# [Consignes]
(1) D'après l'extrait sur les conceptions de Dieu, qui affirme que le monde est devenu adulte ?
(2) Relevez tous les intertitres de l'extrait sur les conceptions de Dieu.

# [Extrait choisi]
════════════════

Considérer que Dieu est l’Être suprême, le grand Architecte qui existe quelque part est une vision déiste.  C’est une vision d’un Dieu horloger du monde, une conception « naturaliste ». Dieu n’est pas considéré comme  identique à la nature, mais comme le fond créatif de tous les objets naturels. Aujourd’hui cette vision naturelle a presque totalement disparu. La nature est considérée par les hommes de science en termes  matérialistes, mécanistes. L’hypothèse Dieu n’a aujourd’hui plus aucune valeur pour interpréter et comprendre la nature.

Conception non religieuse de Dieu

L’homme a appris à répondre à toutes sortes de questions sans  recourir à Dieu, que ce soit dans les domaines de la science, dans les affaires humaines. Le monde est devenu adulte dit Bonhoeffer. Il peut se passer de Dieu pour expliquer le monde. L’hypothèse Dieu n’a plus aucune valeur pratique pour l’interprétation et la compréhension de la nature. Dieu a étééliminé du monde.

Le théisme

Le théisme est une certaine façon de concevoir Dieu. Le théisme considère que Dieu est un être extérieur au monde. Ce serait une divinité  dotée d’un pouvoir surnaturel qui voit tout, sait absolument tout. Le théisme fait de Dieu une personne céleste, parfaitement parfaite, qui réside au-dessus du monde et de l’humanité. Nombre de personnes sont des anti-théistes plutôt que des athées. «  Si le christianisme doit survivre …il n’y a pas de temps à perdre pour le détacher de ce schéma de pensée, de cette théologie particulière, et pour penser fortement à ce que nous devrions mettre à sa place ».[1]

Les auteurs bibliques étaient théistes

 Nombreux sont les passages bibliques qui présentent Dieu sous une image théiste. Par exemple Dieu a provoqué le déluge pour punir les humains de leur mauvais comportement. Il a tué tous les premiers-nés égyptiens pour que le pharaon prenne peur et permette enfin au peuple juif de quitter l’Égypte. Les écrivains du Nouveau Testament ont employé un langage mythologique. Ils s’exprimaient dans un langage aujourd’hui périmé du cosmos. La rédemption du Christ est présentée comme un événement supranaturel, comme une incarnation d’un être céleste venu par une naissance miraculeuse et retourné par ascension à la sphère céleste.  Ce langage  est une tentative  pour exprimer  la signification, l’importance ultime, inconditionnelle  de l’événement historique de Jésus- Christ. Cela devient « Dieu », Être d’en haut, envoyant son « fils » ici-bas. Cette  vision mythologique   s’efforce de rendre objectif, véridique,  un événement historique transformé en opération surnaturelle.

════════════════

Données de localisation de mots et d'éléments:

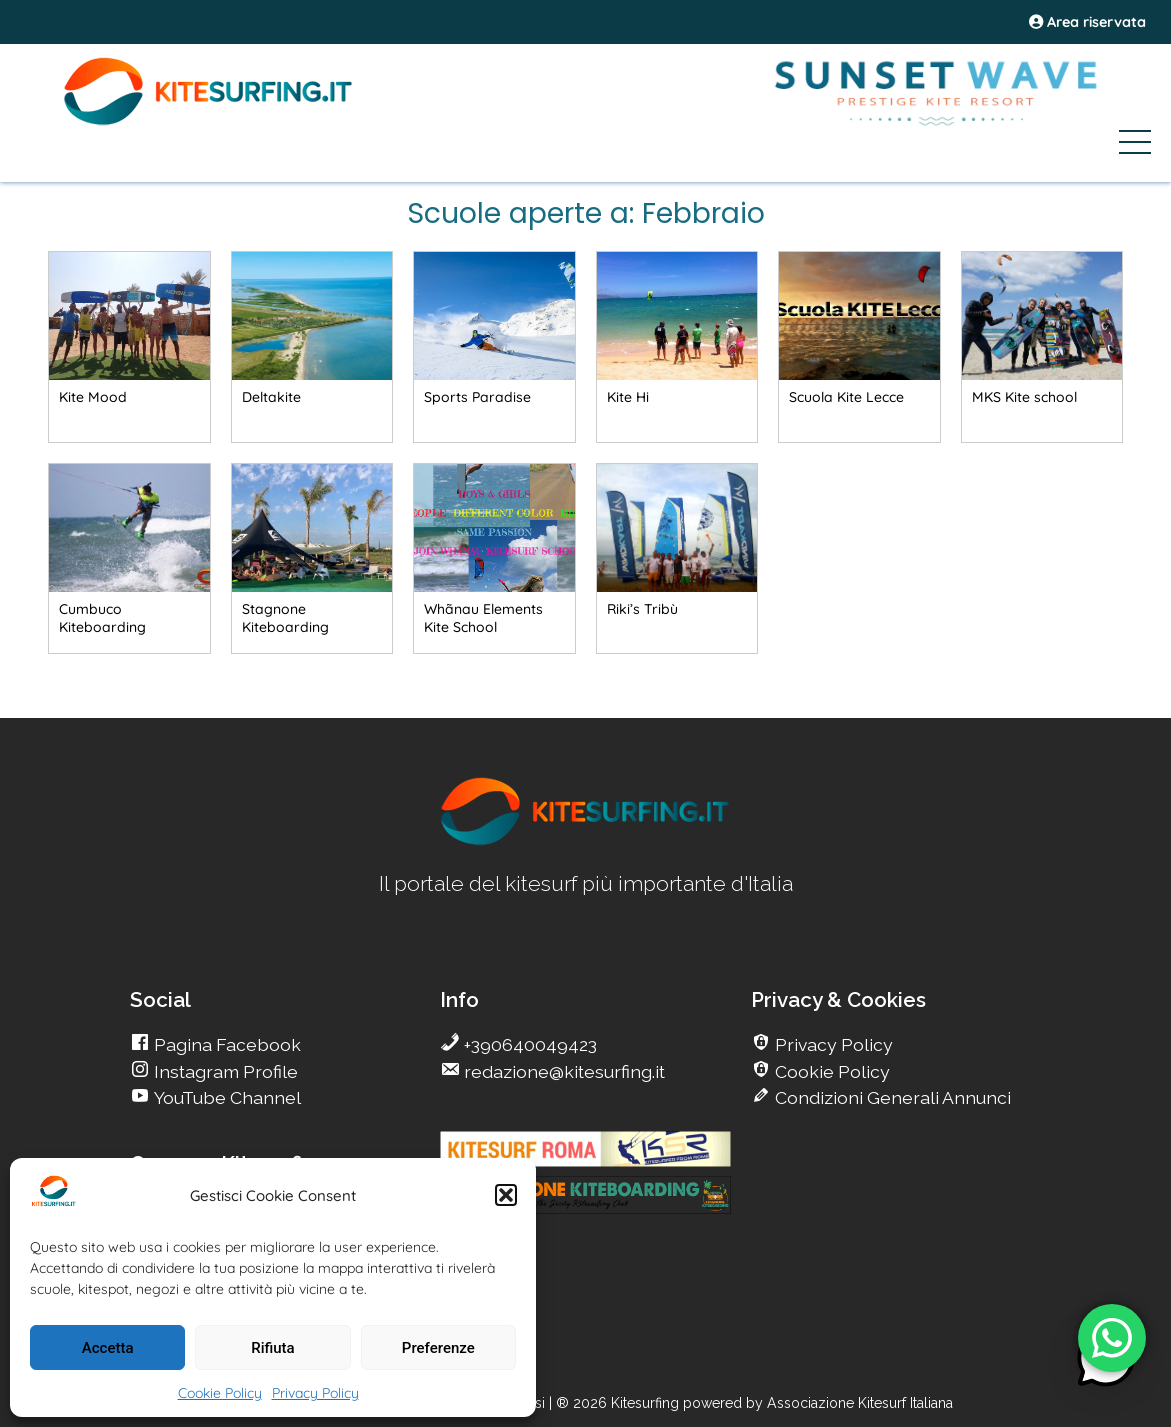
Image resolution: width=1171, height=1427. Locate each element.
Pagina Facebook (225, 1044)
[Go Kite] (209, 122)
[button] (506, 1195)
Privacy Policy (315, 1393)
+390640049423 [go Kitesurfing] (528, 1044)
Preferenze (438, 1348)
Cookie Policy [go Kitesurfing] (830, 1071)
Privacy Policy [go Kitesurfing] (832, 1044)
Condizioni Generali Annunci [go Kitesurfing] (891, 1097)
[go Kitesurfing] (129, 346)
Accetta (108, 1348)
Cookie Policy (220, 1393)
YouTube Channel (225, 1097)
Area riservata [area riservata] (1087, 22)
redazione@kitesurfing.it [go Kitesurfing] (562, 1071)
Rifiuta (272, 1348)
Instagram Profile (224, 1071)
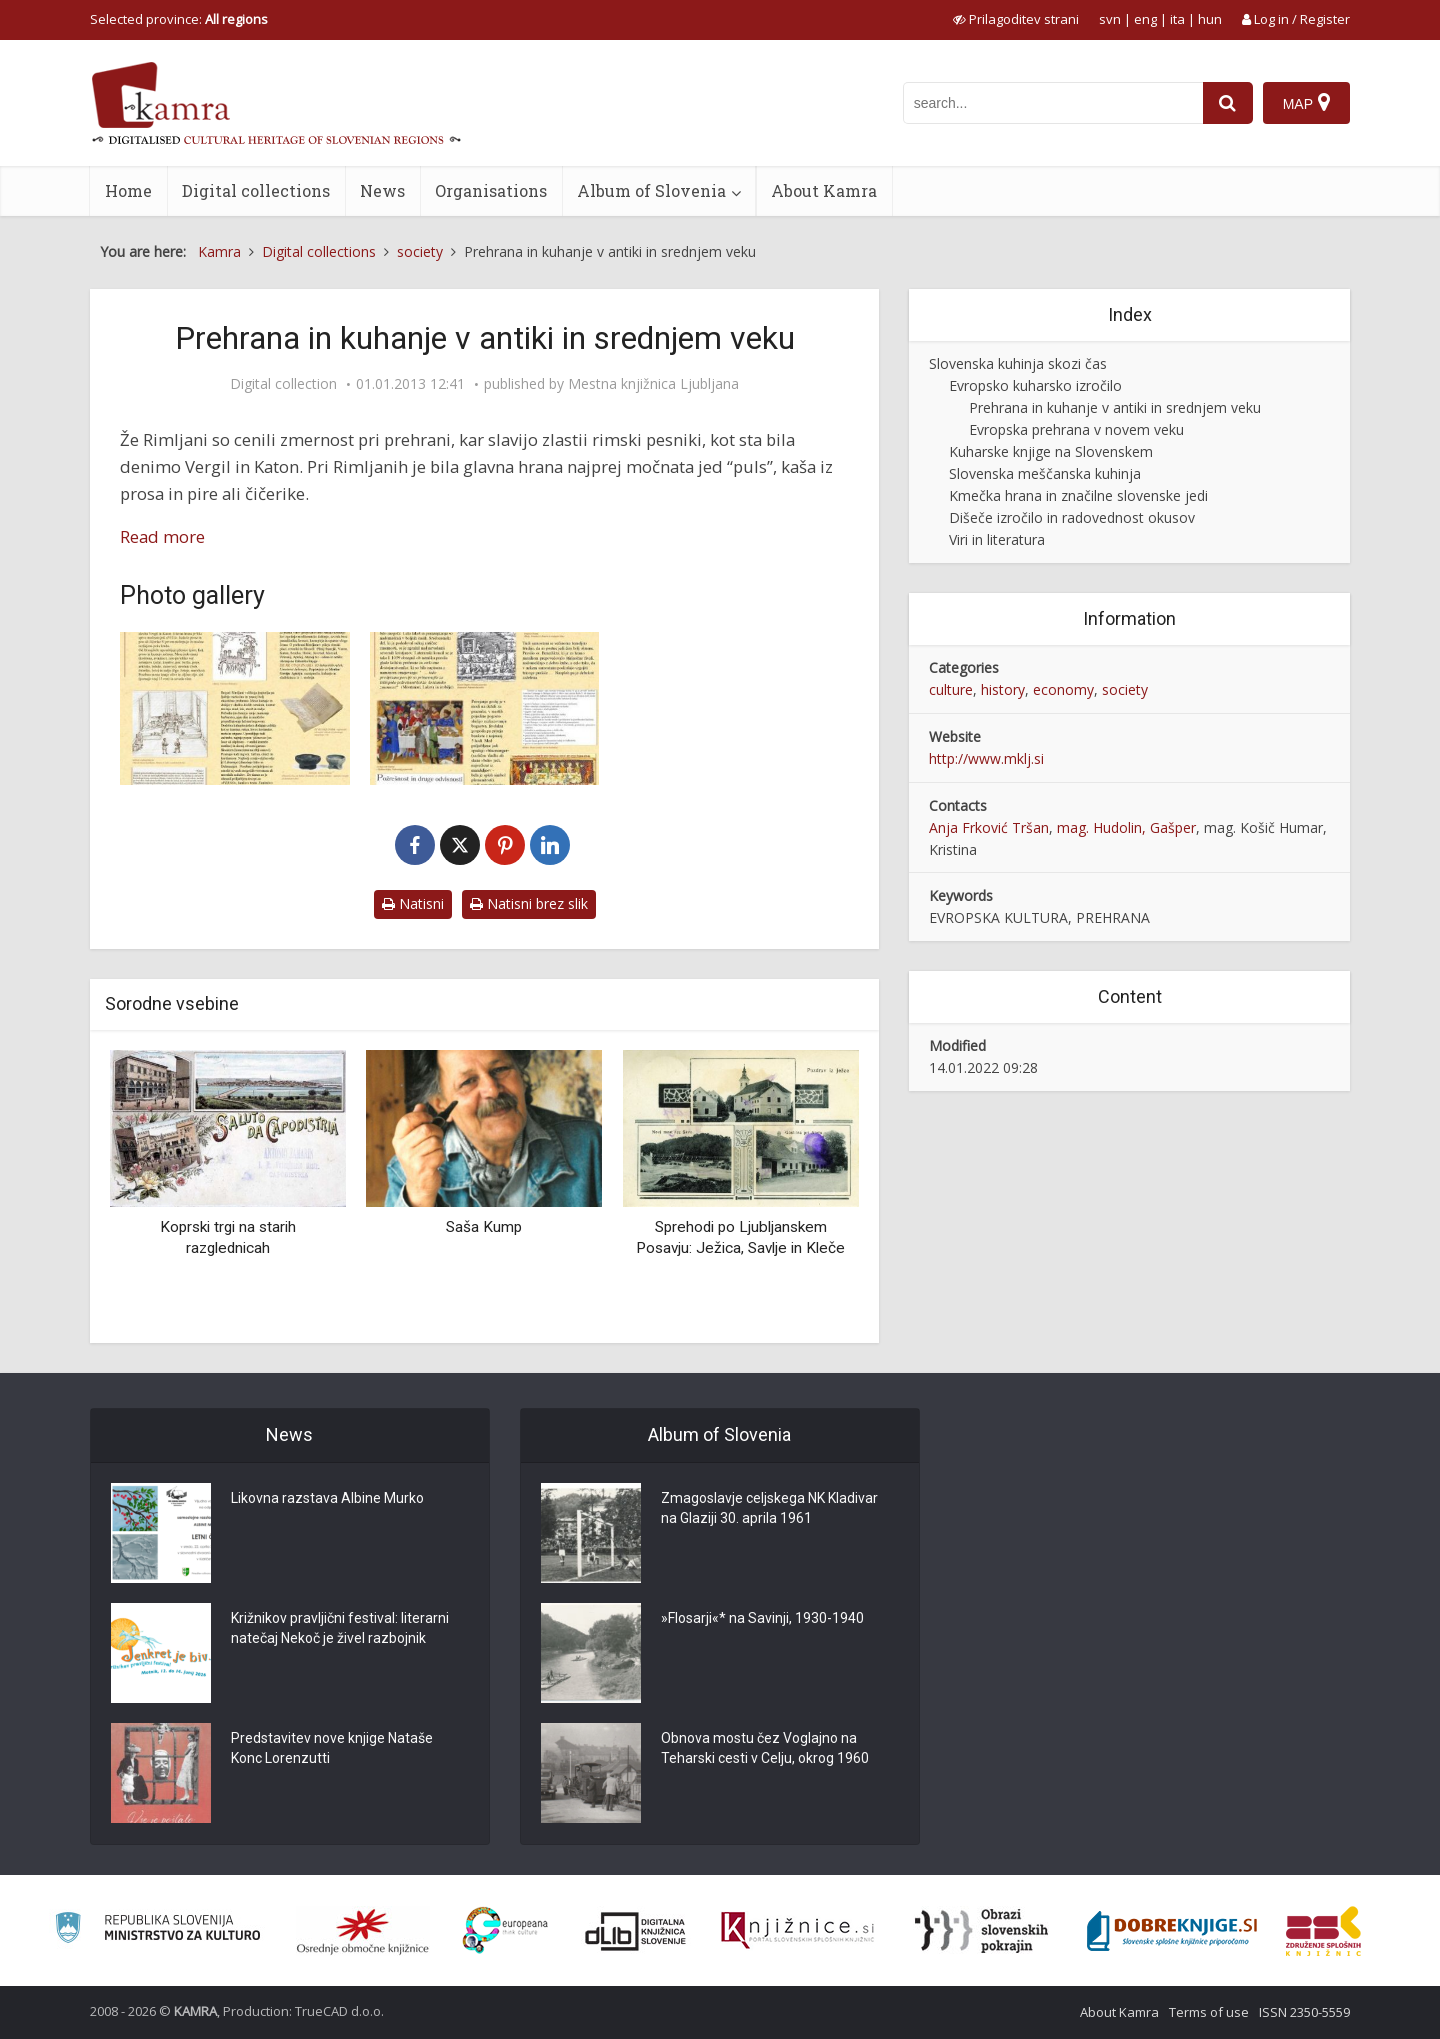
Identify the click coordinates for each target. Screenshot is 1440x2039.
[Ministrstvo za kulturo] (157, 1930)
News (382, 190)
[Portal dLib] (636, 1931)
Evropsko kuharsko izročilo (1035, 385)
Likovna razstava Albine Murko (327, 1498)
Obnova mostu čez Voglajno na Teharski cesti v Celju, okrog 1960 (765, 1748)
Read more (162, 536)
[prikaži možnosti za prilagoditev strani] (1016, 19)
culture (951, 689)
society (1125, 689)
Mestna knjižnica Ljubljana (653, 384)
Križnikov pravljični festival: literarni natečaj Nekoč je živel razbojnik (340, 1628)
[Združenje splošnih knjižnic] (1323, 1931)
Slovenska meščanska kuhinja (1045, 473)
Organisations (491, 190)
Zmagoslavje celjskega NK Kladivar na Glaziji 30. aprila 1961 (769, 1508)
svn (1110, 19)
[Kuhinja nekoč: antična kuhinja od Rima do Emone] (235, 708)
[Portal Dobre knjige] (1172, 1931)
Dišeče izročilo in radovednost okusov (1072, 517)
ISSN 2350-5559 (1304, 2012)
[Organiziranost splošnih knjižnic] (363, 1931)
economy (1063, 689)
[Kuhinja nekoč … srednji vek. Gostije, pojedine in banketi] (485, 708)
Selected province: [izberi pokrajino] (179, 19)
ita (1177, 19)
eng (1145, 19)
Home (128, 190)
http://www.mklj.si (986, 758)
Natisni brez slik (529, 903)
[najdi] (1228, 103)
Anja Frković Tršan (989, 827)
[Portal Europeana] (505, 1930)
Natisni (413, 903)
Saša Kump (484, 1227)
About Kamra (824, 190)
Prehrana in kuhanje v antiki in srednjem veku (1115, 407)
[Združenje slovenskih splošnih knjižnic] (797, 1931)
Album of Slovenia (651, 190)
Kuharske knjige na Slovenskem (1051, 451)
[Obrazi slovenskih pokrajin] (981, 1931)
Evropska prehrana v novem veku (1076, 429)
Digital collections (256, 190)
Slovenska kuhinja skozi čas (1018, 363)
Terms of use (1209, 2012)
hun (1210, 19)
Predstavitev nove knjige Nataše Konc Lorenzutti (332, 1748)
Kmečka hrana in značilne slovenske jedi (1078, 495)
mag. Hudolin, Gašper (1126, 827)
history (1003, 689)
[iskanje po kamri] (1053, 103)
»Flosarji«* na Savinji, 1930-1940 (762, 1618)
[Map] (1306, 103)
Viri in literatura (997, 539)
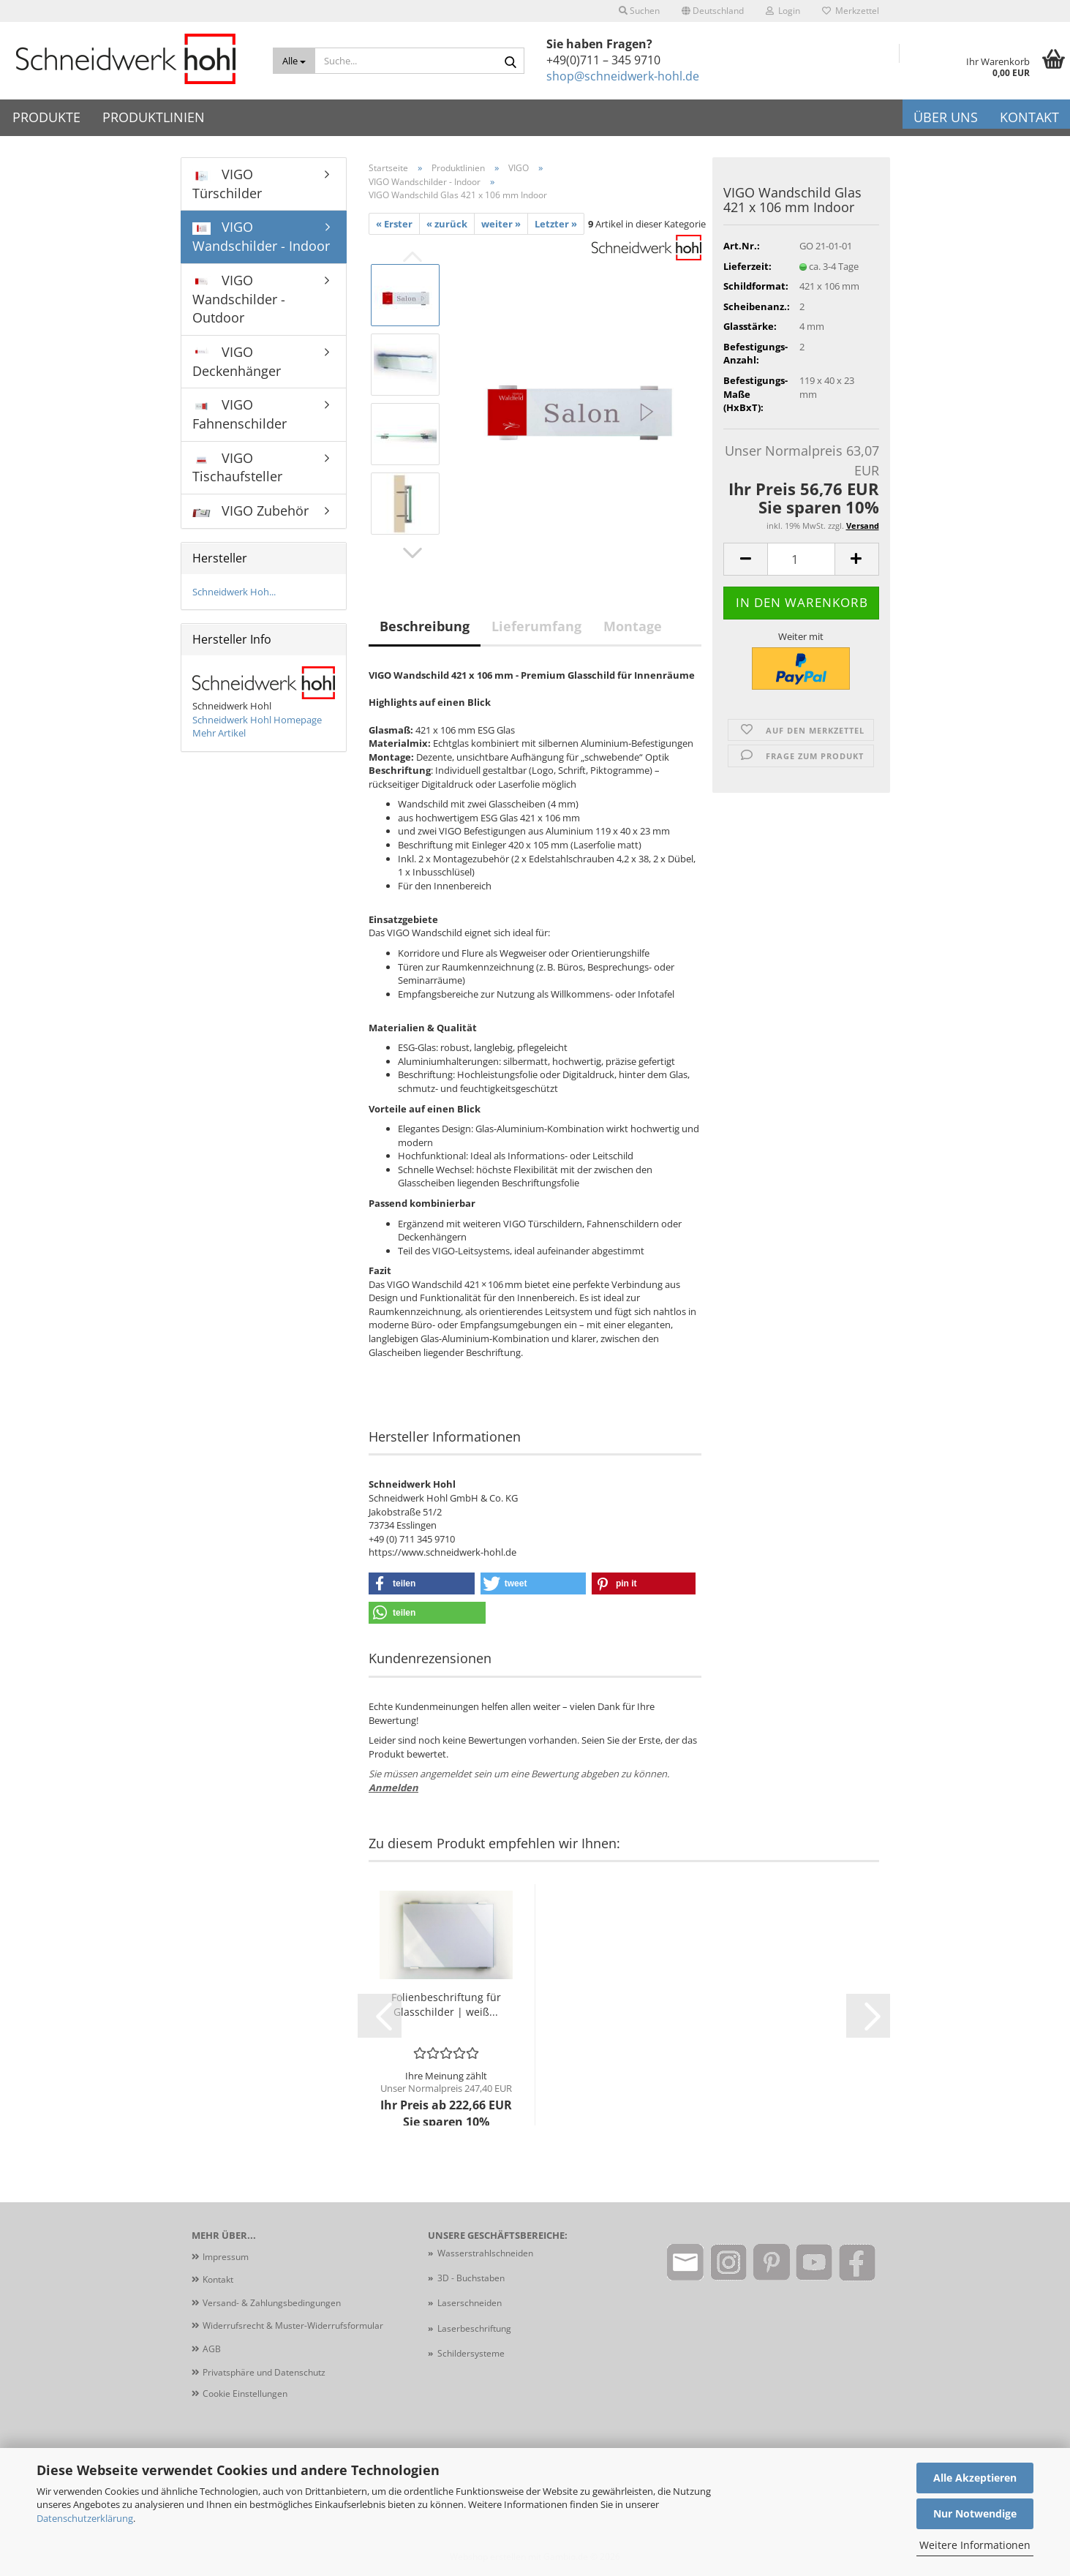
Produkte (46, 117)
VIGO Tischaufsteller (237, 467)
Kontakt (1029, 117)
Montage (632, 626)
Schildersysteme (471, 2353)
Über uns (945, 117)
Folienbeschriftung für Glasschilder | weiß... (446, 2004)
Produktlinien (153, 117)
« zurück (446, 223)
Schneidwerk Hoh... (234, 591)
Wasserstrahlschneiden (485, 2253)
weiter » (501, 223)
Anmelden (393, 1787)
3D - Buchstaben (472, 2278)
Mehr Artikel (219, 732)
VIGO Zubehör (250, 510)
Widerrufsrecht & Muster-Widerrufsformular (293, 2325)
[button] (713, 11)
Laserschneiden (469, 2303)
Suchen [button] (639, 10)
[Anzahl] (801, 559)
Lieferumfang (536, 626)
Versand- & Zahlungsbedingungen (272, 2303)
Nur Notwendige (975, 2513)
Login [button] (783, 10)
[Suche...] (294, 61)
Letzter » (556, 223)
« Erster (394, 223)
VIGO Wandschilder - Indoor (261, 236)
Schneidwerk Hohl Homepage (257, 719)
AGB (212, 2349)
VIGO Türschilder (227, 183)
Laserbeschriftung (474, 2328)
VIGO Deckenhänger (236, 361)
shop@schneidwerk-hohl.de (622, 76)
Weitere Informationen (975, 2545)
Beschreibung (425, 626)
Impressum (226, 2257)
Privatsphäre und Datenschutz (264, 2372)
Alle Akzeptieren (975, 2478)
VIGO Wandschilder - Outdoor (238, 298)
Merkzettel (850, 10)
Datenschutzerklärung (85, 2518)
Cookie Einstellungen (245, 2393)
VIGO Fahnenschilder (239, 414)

════════════════

# [Réponses complètes]
(1) Bonhoeffer

(2)
- Conception non religieuse de Dieu
- Le théisme
- Les auteurs bibliques étaient théistes